Reflecting on an AMD SoC... Llano was 228mm^2 for 4 CPU x64 cores + 240 Cypess Shaders.
About 35% of the die, or 80mm^2, is for the GPU. So a quadcore AMD x64 on 32nm is running at 150mm^2.
To compare Deneb (4core x64) was 258mm^2 on 45nm. 346mm^2 for the 6 core Thurban. Intel's 6 core Gulftown was 240mm^2 on 32nm. Bulldozer ( 8 core / 4 module) with 4x2MB L2 and 8MB L3 is 315mm^2 on 32nm with a TDP of 95-125 W for 2.8-3.9 GHz.
I know AMD chips are more robust and have much better IPC than IBM's PPC chips current in consoles but looking at the area dedicated to 4 cores when the 360 already has 3 cores / 6 HW threads.
Considering more than 60% power reduction and over 50% total die space reduction from 90nm 360's CPU/GPU budgets to the 45nm Vejle CPU/GPU revision it is a moment for pause. It l
ooks like the PPC cores are 40% or so of the SoC and looks like you could easily fit 6 cores / 12 threads in about the same area the 90nm Xenon used. A fresh design at 28nm for similar PPC cores is in the 12 core / 24 thread count. Even assuming a more fleshed out PPC core with some L3 and the requirement for better interchip communication I think IBM could deliver an 8-10 core / 16-20 thread solution.

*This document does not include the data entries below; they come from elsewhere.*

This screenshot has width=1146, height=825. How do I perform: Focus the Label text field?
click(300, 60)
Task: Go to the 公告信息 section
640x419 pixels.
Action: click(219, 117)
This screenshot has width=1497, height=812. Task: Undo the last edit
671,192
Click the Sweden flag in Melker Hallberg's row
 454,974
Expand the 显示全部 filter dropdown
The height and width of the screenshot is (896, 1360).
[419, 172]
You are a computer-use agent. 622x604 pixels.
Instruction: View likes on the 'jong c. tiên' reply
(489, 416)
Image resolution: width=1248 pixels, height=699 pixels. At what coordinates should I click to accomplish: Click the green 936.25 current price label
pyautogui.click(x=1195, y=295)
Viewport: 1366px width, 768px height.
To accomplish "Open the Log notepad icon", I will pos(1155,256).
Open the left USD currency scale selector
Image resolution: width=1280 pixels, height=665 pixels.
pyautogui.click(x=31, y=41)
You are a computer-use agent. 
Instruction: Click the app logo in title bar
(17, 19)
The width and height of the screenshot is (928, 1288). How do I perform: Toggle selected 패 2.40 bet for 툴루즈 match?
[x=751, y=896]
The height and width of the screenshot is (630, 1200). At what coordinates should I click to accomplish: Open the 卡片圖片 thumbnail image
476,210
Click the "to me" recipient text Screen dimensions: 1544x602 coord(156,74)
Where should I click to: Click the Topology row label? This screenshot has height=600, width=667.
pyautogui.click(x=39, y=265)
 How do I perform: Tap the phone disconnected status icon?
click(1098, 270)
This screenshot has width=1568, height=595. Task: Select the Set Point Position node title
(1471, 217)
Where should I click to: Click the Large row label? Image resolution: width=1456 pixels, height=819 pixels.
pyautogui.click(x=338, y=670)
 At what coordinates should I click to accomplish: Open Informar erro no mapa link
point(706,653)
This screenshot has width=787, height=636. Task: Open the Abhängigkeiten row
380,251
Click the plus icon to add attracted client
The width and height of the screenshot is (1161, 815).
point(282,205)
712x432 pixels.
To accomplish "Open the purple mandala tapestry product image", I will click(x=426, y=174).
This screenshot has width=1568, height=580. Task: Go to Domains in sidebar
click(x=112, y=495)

So reflecting back on a 32nm 4 core Llano CPU at 150mm^2 and then contrasting a PPC solution with 8 core/16 HW threads (which I think is conservative) at a similar footprint and considering the "console mantra" of pretty lean / long lifecycle focus I don't see how an AMD SoC with their current CPUs is very competitive. Core count isn't everything but if you are looking for long term bang for buck for a product with an 8 year development cycle current AMD SoC solutions aren't very fast. And that isn't even mention how slow the Llano GPU is, especially its memory situation. Maybe future AMD solutions will be a lot better, or MS/Sony could ask for special designs. If the latter then there is no reason not to have a PPC chip there as IBM has already integrated an AMD graphic solution to their PPC architecture.
Question on a "SoC" (really GPU+CPU): What is so appealing about a single chip when you could go with a CPU and GPU with the same footprint but a better bus design, memory configuration, yields, and flexibility in manufacturing and design wins (e.g. AMD win your GPU, IBM your CPU contracts)?
Is it only the concept of a cheap console right out of the gate? What kind of savings are your proposing such a SoC will have? It doesn't seem likely that coherence between the CPU and GPU can be the argument as AMD won't have such products until 2014. And what advantage is that, anyways, when the memory for such AMD products is pretty poor. Basically right back to a custom design to overcome such, which begs the question: they why force a SoC right out of the gate?